Understanding anti DDoS: How does it work?

  • DDoS, or distributed denial of service, is a type of cyberattack that tries to make a website or network resource unavailable by flooding it with malicious traffic so that it is unable to operate.
  • There are multiple ways to protect your network and/or your applications from DDoS attacks. The main challenge here is how we can differentiate between legitimate traffic and malicious traffic.
  • Today, various DDoS mitigation methods exist to address this challenge, each with unique strengths. Among the most prevalent are the clean pipe method, CDN dilution, and TCP/UDP-DDoS proxy.

Today’s distributed denial-of-service (DDoS) attacks not only attempt to crash websites and applications but are often used to distract IT security personnel from larger threats like data breaches, ransomware attacks, and other malicious means. Also, modern DDoS attacks are now very sophisticated and can combine low-and-slow application DDoS attacks, volumetric attacks, and authentication-based DDoS attacks. To defend against these attacks, organisations deploy Anti-DDoS measures, employing various strategies and technologies to mitigate the impact of malicious traffic.

Also read: 4 key things to know about DDoS attacks

What is a DDoS attack?

A DDoS attack occurs when multiple compromised devices, often referred to as botnets, flood a target system or network with an overwhelming amount of traffic. This flood of traffic consumes the target’s resources, such as bandwidth, processing power, or memory, rendering it inaccessible to legitimate users.

Also read: ChatGPT went down due to DDoS attack, not its popularity

How DDoS protection does its job

Safeguarding against DDoS attacks involves various methods aimed at distinguishing legitimate traffic from malicious ones. Multiple DDoS protection techniques exist, each with distinct advantages and limitations. Among the most prevalent are the clean pipe method, CDN dilution, and TCP/UDP-DDoS proxy.

Clean pipe DDoS protection

The essence of the clean pipe approach lies in channeling all incoming traffic through a designated “clean pipe” or scrubbing center. Within this pipeline, malicious traffic is identified and segregated from legitimate traffic, allowing only legitimate user traffic to reach the web server.

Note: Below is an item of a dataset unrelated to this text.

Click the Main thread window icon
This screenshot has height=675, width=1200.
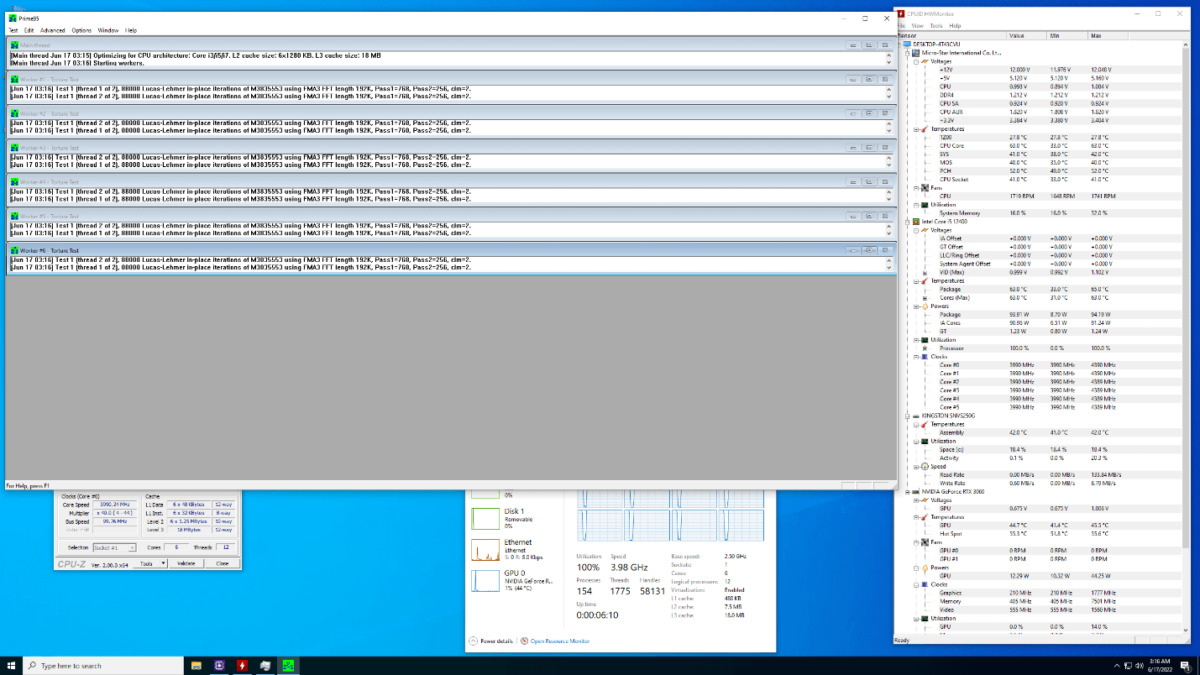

Clean pipe protection has gained popularity and is now widely offered by ISPs and DDoS mitigation services. Previously, ISPs commonly resorted to blackholing to mitigate DDoS attacks, which resulted in the negation of all traffic, including legitimate ones.

While versatile, the clean pipe method lacks specialised protection for specific applications, making it a generalist rather than a specialist in DDoS protection.

CDN dilution DDoS protection

CDN, or Content Delivery Network, is a system of distributed networks that serves content to the users. So, servers nearest to the user will respond to the request and not your original server.

A CDN system, thus, has two key benefits in protecting the system against DDoS attacks: first, since a lot of servers are involved, the sum of the bandwidth is much bigger. With huge bandwidth, the CDN technology can effectively absorb layer-3 or layer-4 DDoS attacks (or volumetric DDoS attacks).

Second, the original server is not the one responding to the user’s request, and so it’s much harder for any DDoS attack to reach this server. 

TCP/UDP proxy DDoS protection

For websites or platforms utilising TCP or UDP services such as email (SMTP), SSH access, or gaming services, the presence of open ports can expose vulnerabilities to DDoS attacks.

To address this vulnerability, a TCP/UDP-based proxy is employed, functioning akin to CDN dilution-based protection. This proxy intercepts data packets, filtering out malicious traffic and packets.

A TCP/UDP reverse proxy offers versatility and accuracy by allowing defined ports to access rather than opening all ports. Additionally, it effectively absorbs slow DDoS attacks.